There is a variety of claim-related service providers in the workers compensation system, including accredited rehabilitation providers, allied health professionals, doctors and solicitors.
Health service providers who deliberately over-service an injured worker, or continue treatment when no longer necessary, or claim for non-existent procedures are defrauding the workers compensation system and will be liable to prosecution.
Service providers are governed by legislation that sets out the maximum fees payable for services provided as a result of a workers compensation claim, ie section 339(3) of the Workplace Injury Management & Workers Compensation Act 1998.
Legal professionals payable fees are governed by Schedule 6 of the Workers Compensation Regulations.
Service providers are not entitled to be paid or recover any fee that exceeds any fixed maximum fee; doing so would be in contravention of the Act.
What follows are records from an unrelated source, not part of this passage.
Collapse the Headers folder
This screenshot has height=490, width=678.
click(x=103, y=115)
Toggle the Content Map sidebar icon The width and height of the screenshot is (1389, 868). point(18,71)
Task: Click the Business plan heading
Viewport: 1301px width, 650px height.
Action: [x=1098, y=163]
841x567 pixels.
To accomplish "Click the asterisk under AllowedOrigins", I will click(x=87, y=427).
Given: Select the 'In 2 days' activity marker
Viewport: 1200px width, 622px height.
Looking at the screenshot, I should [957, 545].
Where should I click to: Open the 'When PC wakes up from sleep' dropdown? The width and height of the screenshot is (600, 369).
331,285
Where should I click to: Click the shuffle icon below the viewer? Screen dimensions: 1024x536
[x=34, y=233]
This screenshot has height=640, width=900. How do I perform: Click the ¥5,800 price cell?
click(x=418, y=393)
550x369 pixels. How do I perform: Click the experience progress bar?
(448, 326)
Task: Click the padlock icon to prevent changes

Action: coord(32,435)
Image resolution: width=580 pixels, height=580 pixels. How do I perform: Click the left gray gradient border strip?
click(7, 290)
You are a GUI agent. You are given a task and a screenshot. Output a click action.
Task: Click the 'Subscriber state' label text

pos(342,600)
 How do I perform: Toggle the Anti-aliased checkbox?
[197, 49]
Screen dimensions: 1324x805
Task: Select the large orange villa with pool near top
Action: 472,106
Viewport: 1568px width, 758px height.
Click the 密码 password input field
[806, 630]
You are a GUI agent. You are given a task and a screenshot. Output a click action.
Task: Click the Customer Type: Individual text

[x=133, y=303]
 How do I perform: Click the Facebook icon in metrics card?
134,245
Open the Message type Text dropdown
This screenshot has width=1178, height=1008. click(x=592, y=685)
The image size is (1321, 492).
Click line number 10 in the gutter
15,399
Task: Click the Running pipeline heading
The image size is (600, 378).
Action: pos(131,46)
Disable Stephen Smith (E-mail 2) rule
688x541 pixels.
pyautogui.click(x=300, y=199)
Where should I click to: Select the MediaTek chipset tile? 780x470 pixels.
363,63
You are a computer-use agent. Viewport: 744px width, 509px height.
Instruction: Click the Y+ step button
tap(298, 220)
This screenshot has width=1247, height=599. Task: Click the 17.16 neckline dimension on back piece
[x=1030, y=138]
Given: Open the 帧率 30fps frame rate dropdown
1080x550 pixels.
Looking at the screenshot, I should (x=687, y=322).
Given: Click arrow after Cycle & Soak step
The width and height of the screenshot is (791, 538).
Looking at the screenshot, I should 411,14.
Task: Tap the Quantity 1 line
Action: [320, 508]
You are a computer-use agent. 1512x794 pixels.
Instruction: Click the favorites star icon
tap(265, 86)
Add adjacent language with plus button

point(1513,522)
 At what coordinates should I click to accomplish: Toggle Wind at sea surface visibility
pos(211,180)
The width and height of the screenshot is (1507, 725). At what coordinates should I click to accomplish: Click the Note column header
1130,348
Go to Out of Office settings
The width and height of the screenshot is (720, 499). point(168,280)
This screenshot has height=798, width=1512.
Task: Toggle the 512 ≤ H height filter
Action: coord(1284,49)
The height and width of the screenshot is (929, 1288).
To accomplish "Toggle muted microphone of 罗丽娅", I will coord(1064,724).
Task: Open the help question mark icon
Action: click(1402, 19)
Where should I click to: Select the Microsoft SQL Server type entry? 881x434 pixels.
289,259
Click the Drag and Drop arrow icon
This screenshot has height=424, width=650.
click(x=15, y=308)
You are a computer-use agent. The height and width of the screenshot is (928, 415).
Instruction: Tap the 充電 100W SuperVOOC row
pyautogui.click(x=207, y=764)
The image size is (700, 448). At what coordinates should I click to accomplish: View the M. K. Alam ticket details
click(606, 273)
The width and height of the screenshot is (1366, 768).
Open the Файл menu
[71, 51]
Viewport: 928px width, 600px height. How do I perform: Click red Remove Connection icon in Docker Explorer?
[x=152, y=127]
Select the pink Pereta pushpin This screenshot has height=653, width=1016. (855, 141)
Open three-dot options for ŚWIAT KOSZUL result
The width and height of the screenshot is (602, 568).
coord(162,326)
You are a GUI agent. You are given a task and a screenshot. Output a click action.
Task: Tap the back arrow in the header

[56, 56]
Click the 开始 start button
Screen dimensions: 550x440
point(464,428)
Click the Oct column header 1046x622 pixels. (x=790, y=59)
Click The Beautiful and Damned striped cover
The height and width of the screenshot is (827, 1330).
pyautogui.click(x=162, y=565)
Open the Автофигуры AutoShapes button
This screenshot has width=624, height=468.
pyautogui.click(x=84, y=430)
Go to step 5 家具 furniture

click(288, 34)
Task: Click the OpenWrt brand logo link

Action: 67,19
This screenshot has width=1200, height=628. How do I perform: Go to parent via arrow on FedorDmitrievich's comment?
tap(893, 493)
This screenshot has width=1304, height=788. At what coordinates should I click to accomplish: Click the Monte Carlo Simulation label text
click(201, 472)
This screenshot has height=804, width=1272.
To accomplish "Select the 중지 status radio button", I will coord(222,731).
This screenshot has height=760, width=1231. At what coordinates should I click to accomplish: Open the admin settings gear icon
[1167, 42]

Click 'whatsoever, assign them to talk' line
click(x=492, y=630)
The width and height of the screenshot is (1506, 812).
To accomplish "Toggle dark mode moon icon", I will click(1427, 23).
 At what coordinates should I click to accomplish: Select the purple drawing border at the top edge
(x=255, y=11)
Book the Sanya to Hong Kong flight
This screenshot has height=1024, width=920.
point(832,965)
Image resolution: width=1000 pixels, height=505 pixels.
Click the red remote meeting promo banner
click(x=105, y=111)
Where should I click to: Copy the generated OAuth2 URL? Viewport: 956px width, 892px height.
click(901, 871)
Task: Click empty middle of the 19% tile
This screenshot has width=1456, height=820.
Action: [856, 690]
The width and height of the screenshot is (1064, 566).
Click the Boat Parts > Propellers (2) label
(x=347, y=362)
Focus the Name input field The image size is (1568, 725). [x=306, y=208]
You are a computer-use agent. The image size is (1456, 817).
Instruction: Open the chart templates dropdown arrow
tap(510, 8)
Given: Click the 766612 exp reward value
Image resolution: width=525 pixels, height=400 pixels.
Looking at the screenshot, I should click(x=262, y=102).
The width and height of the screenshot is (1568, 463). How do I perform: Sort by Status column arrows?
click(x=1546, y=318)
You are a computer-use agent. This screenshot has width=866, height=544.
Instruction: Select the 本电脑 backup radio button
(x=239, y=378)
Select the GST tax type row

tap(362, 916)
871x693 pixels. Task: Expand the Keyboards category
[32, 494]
Examples of service provider fraud:
- billing for consultations that didn't occur.
- billing for services not provided.
- service provider and/or medical practitioner providing false or misleading information on a medical certificate or other documents.
- a legal professional knowingly submits false documents on behalf of a client.
Fraud Indicators:
- a service provider provides receipts for individual consultations when group rehabilitation has occurred.
- a service provider requests an injured worker to sign more than one worker's compensation certificate for one consultation.
NB: On their own fraud indicators do not conclusively establish the existence of fraud. Further investigation is required to determine if fraud does exist.